Книга Скырба святого с красной веревкой. Пузырь Мира и не'Мира - Флавиус Арделян
Шрифт:
Интервал:
Закладка:
* * *
За окном: двор. За двором: окно. За окном: Арик, и он вопит.
– Ульрик! Ульрик! Ульрик!
Стучит по стеклу и кричит:
– Ульрик! Ульрик! Ульрик!
Пена в уголках рта, и что-то во взгляде, но что?
– Ульрик! Ульрик! Ульрик!
За окном: двор. За двором: окно. За окном: Ульрик теряет разум.
Его могли бы и не привязывать к кровати, потому что Ульрик уже не собирался уходить. Его путь, начавшийся несколько десятков часов назад, был другим – он вел вовнутрь, в покои со скромной обстановкой из воспоминаний, соединенных столярным клеем, через огромные лабиринтовые коридоры разума, где пол и потолок сделаны из свежих опилок, сталактиты встречались со сталагмитами и стояли колонны, похожие на воскрешенные деревья. Жестокая тишина произросла из безумия Ульрика, начавшегося внутри него из тайного центра, комнаты вечного пламени, погреба сердечного огня, куда он никогда не спускался, но собирался попасть. Не/над/меж/пре/пост/Мир больше ничего для Ульрика не значил в те часы, когда он шел внутрь себя навстречу новому миру, принадлежащему только ему, и там, спрятанный под бесчисленными уровнями и этажами, был город под названием Альрауна, обретший форму в его отсутствие, и этот город теперь ждал Ульрика – тихий, инертный, холодный, монолитный и вечный.
За кроватью: протяженность палаты. За палатой: порог. За порогом: Аль-Фабр.
– Ульрик? Ульрик! Ульрик.
Он зовет, потом вздыхает.
– Ульрик. Ульрик! Ульрик?
На него устремлены пристальные взгляды, но как.
– Ульрик… Ульрик… Ульрик…
За дверью: протяженность палаты. За палатой: кровать. В кровати: Ульрик, теряющий разум.

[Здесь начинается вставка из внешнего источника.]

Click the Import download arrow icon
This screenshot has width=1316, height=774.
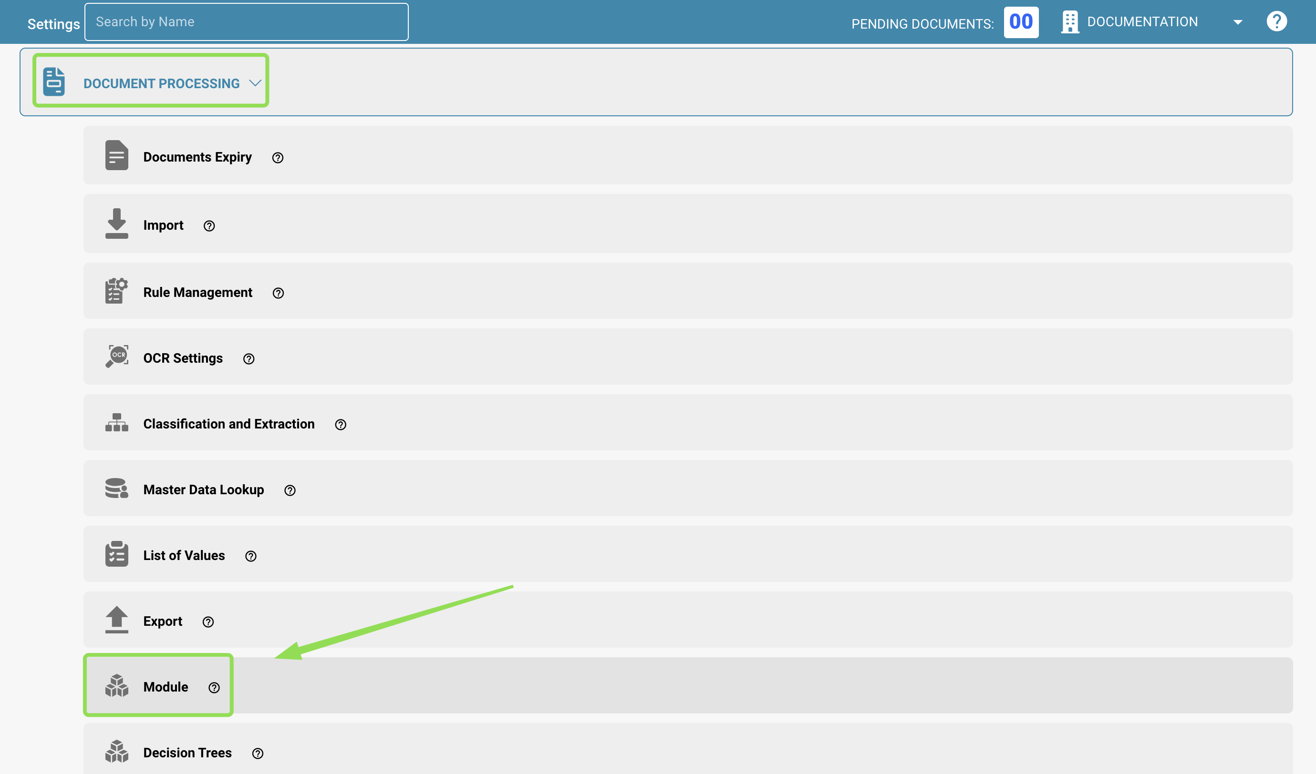(116, 223)
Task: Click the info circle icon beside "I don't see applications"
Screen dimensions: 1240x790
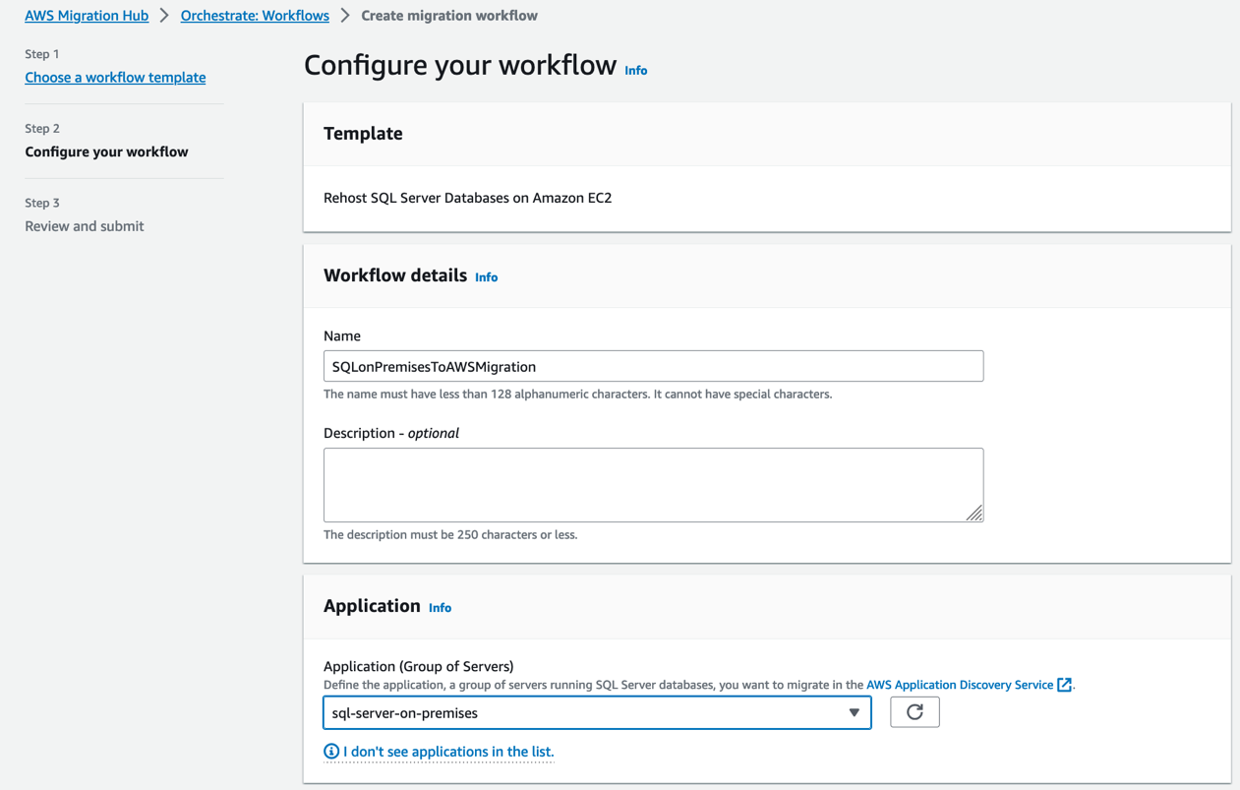Action: (331, 752)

Ульрик знал, что доберется до своей Альрауны, волоча босые ноги по свежим опилкам, и стены поглощали эхо, туннели пожирали тень. В мыслях ждала его Альрауна со своими новыми стенами и платформами, пустыми домами, где властвовала пыль, с легионами пылевых клещей, готовых в любой момент очнуться от сна; Альрауна – та, что движется в своей недвижности, что жива в своей смерти, что отбрасывает одну тень вверх, а другую – вниз. Ульрик шел и с закрытыми глазами видел, как города простираются поверх городов и возникают под городами, каждый – отражение в зеркале другого города, озеро вверху и озеро внизу. Где ты переночуешь, святой Ульрик? Над Альрауной, в незримых деревянных крепостях среди деревьев, на платформах из досок и веревок, в покинутой келье или молельне, хранящей тайны, в скриптории без писцов или библиотеке без книг? Где ты переночуешь, святой Ульрик? Под Альрауной, в коридорах из конской шерсти, темных, влажных и холодных, где звон цепей навевает вечный сон, в пещере или склепе, которых нет ни на одной карте, в перевернутой комнате, где тебе приснится жизнь шиворот-навыворот? Где ты переночуешь, святой Ульрик – ты ведь уже у стен, стоишь у порога, входишь в свою Альрауну?
За стенами: городские дома. За домами: покинутая площадь. На площади: Ульрик, и он кричит:
– Ульрик? Ульрик? Ульрик?
Кричит и плачет:
– Карина? Карина! Карина…
Он один, и он ждет, но кого.
– Ульрик… Ульрик… Ульрик…
За площадью: дома Альрауны. За домами: ворота. В воротах: Ульрик, который нашел свою душу, но потерял разум.
* * *
Другой Тауш смотрел, как мэтрэгунцы строят деревянные стены во внутренних дворах, когда его позвал Мишу, которого таскали туда-сюда на носилках несколько человек.
– Святой, ты должен кое-что увидеть.
Другой Тауш последовал за ним и оказался за каким-то домом, под узким мостиком, где несколько учеников уже накрыли массивный труп Хирана Сака.
– Что он тут делает? – спросил святой.
– Его нашли братья в лесу, в заброшенной келье, и принесли сюда, чтобы сперва показать тебе, а потом отнести на площадь и показать остальным. Что нам с ним делать?
Другой Тауш попросил открыть его, и ученики убрали покров с изрубленного тела Хирана Сака. Святой ощутил руки невидимок, которые, защищая, легли ему на плечи, и испугался. Но испуг быстро прошел, потому что их прикосновение было ласковым.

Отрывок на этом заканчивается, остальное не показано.